Automated accounts have become more sophisticated and complex in recent years. Many fake accounts are partly operated by humans as well as machines, or simply amplify messages written by real people (what Menczer calls “cyborg accounts”). Other accounts use tricks designed to evade human and algorithmic detection, such as liking and not liking them quickly, or posting and deleting tweets. And of course, there are many automated or semi-automated accounts, such as those run by many companies, that aren’t really harmful.

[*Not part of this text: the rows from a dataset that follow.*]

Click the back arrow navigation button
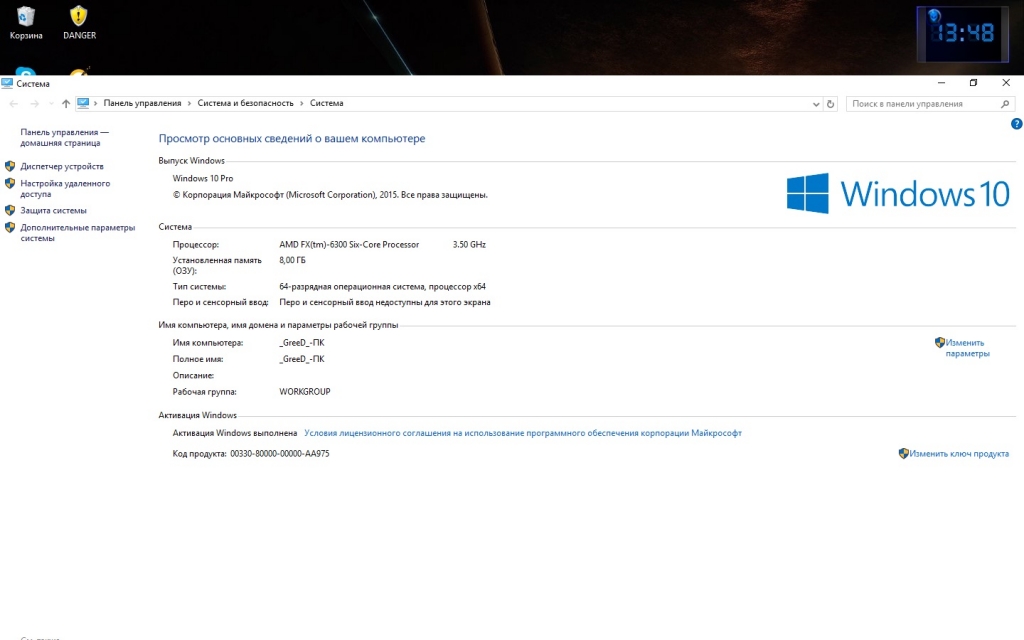This screenshot has height=640, width=1024. (14, 103)

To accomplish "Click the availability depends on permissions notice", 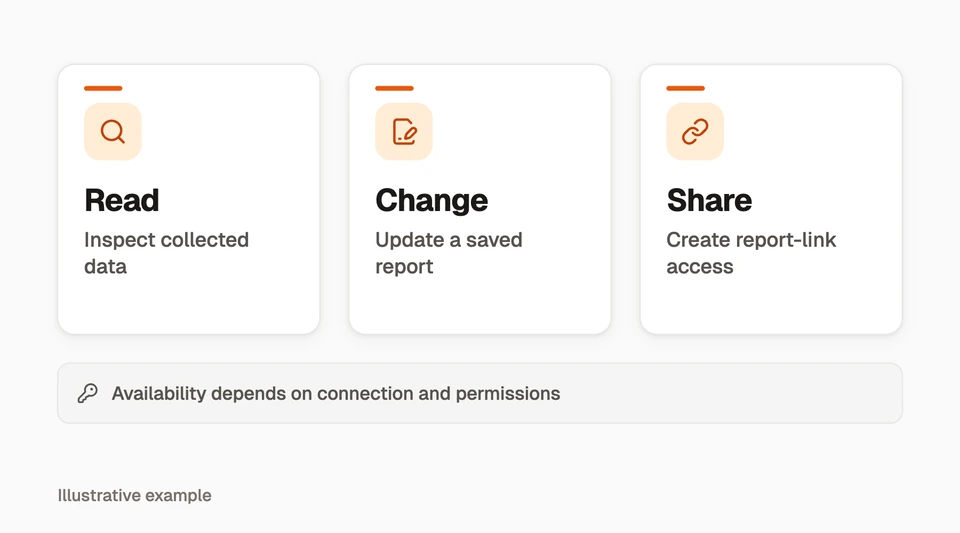I will [x=480, y=393].
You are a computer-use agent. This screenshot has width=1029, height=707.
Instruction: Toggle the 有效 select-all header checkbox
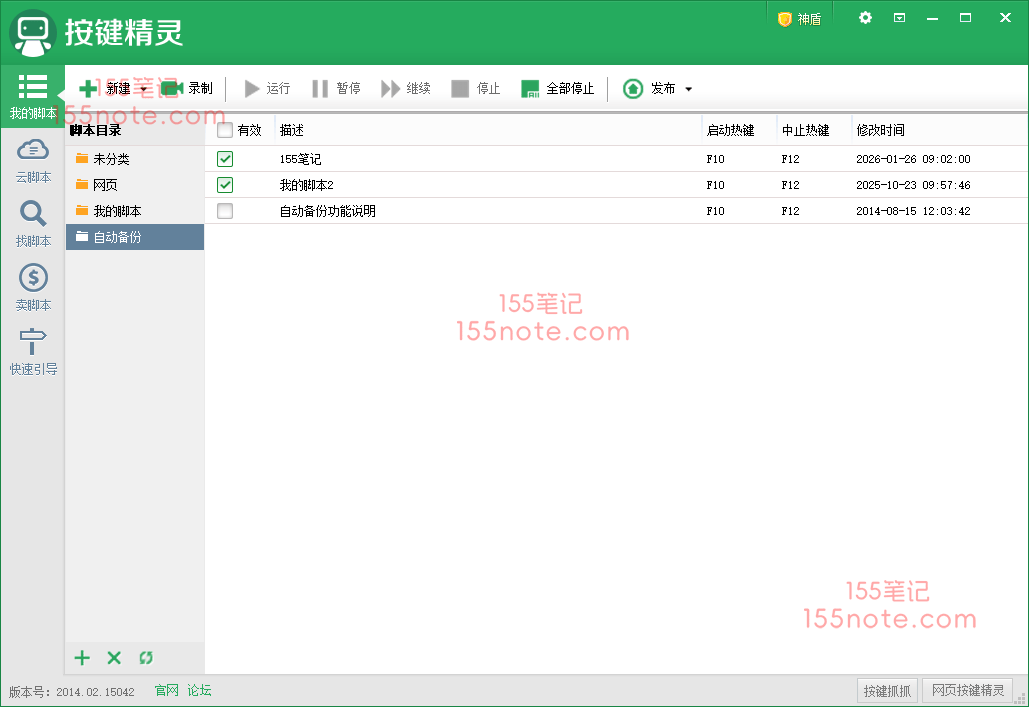pyautogui.click(x=225, y=130)
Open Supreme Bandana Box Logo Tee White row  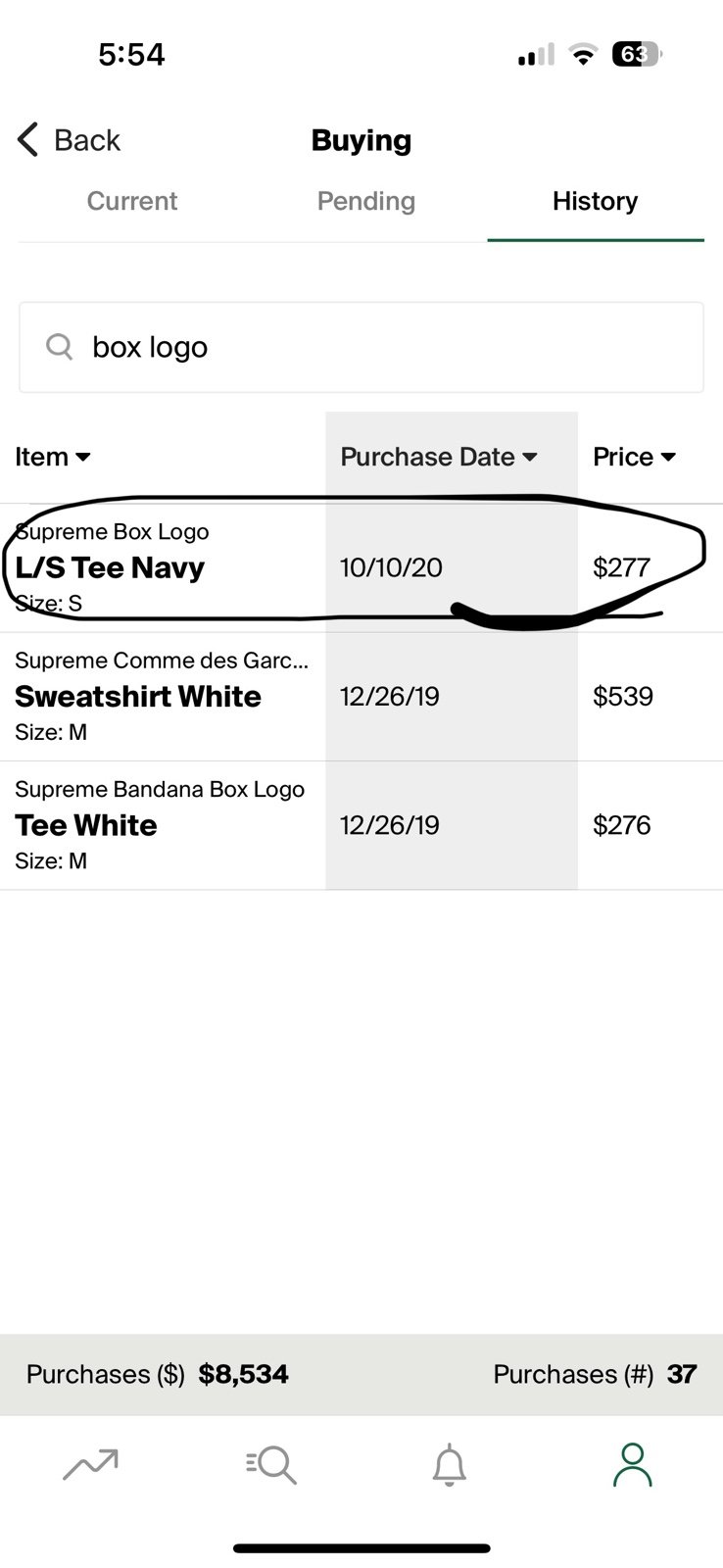tap(362, 825)
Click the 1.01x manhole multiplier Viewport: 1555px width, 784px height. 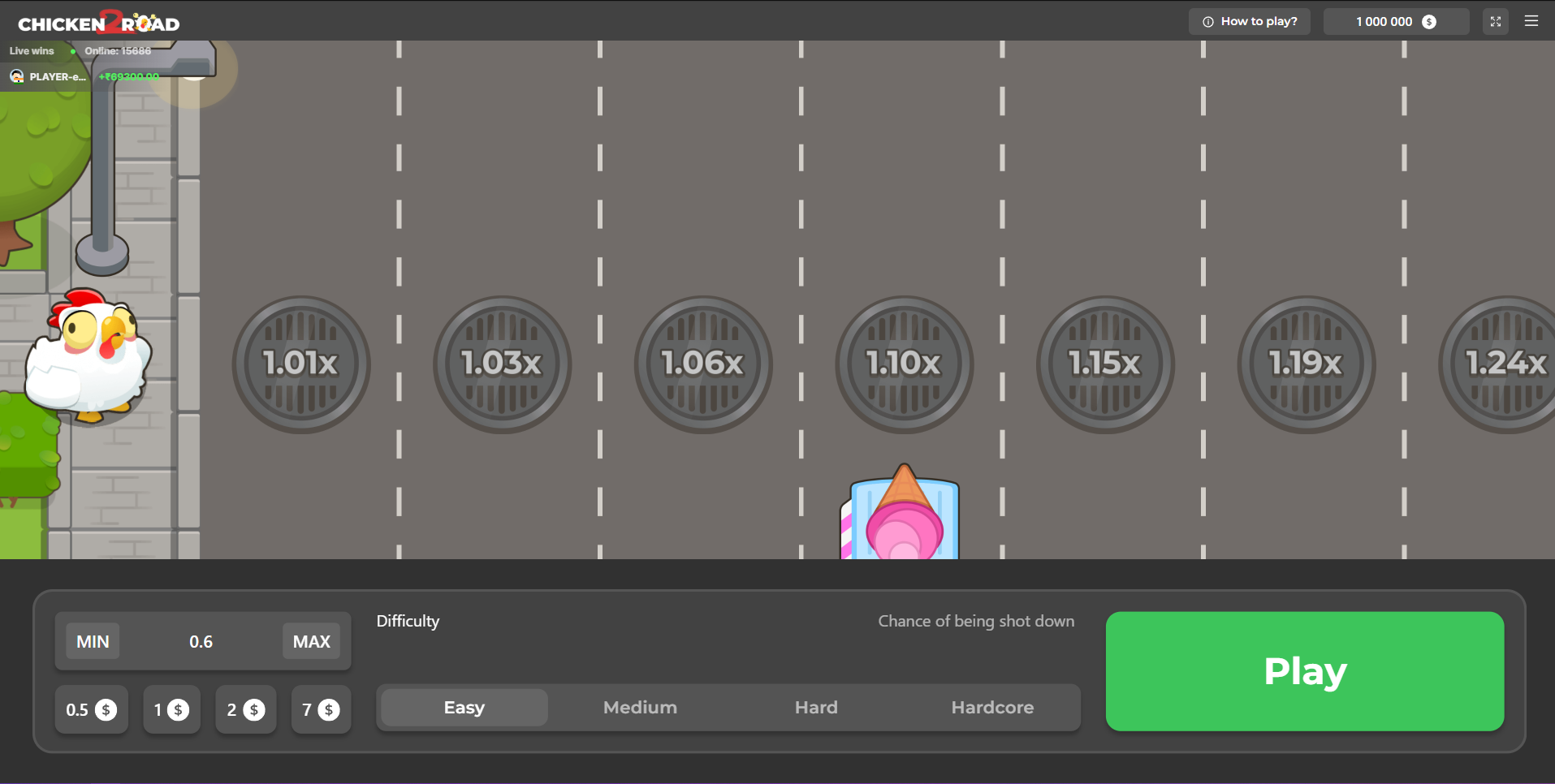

The Botometer algorithm uses machine learning to evaluate a wide range of public data linked to an account, not just the content of tweets, but when sending messages, who follows an account, etc., to determine the likelihood that it is a bot. . Although the algorithm is state-of-the-art, Menczer says, “many accounts now fall into the range where the algorithm is basically not very secure.”
Menczer and others say that detecting robots is a cat-and-mouse game. But they add that it could be much more difficult in the future, as spammers use algorithms that are better able to generate compelling text and maintain consistent conversations.
Twitter itself is better equipped to detect robots that use machine learning because it has access to much more data about each account. This includes the complete activity history of a user, as well as the different IP addresses and devices they use. But Delip Rao, a machine learning expert who worked on spam detection on Twitter from 2011 to 2013, says the company may not be able to disclose how this works because doing so could reveal personal data or information that could be used. to manipulate the platform recommendation. system.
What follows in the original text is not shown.